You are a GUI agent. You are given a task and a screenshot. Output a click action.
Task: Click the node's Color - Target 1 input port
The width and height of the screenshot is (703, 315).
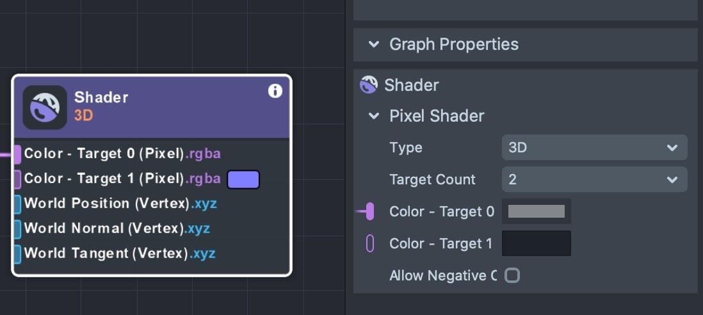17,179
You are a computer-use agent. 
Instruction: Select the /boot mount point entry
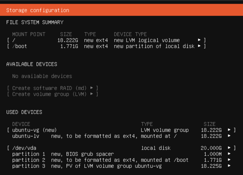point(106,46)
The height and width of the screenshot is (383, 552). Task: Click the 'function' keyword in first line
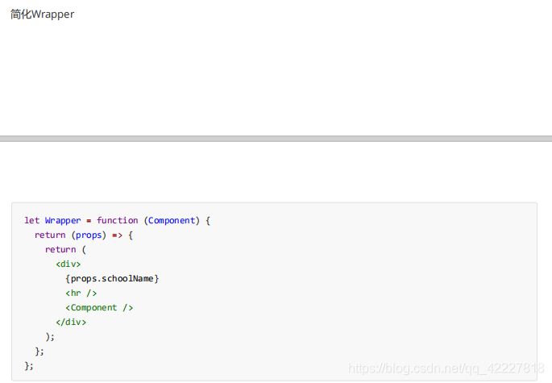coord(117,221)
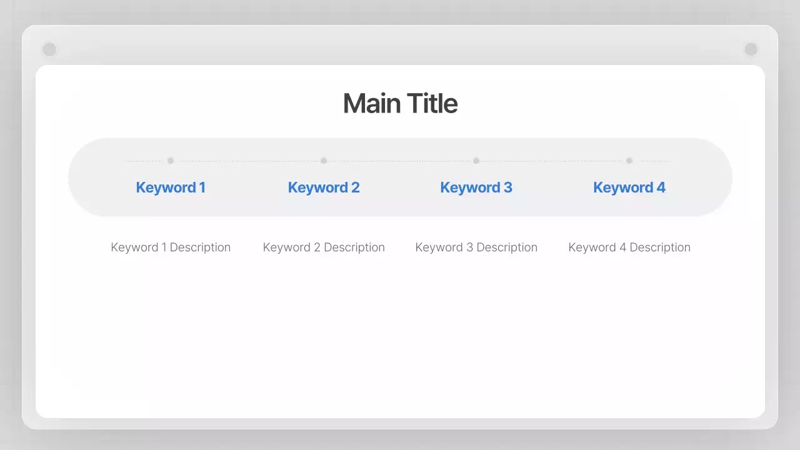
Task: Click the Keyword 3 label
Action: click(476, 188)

▸ Your instructions: Please output the text of the material above again, line for line and unchanged, leaving out the pictures.

▸ Final answer:
You are a GUI agent. You are given a task and a screenshot. Output a click action.
Task: Click the node's Color - Target 1 input port
The width and height of the screenshot is (703, 315).
17,179
You are a computer-use agent. 
Instruction: Select the /boot mount point entry
point(106,46)
The height and width of the screenshot is (383, 552). Task: Click the 'function' keyword in first line
coord(117,221)
Task: Click the Keyword 3 label
Action: click(476, 188)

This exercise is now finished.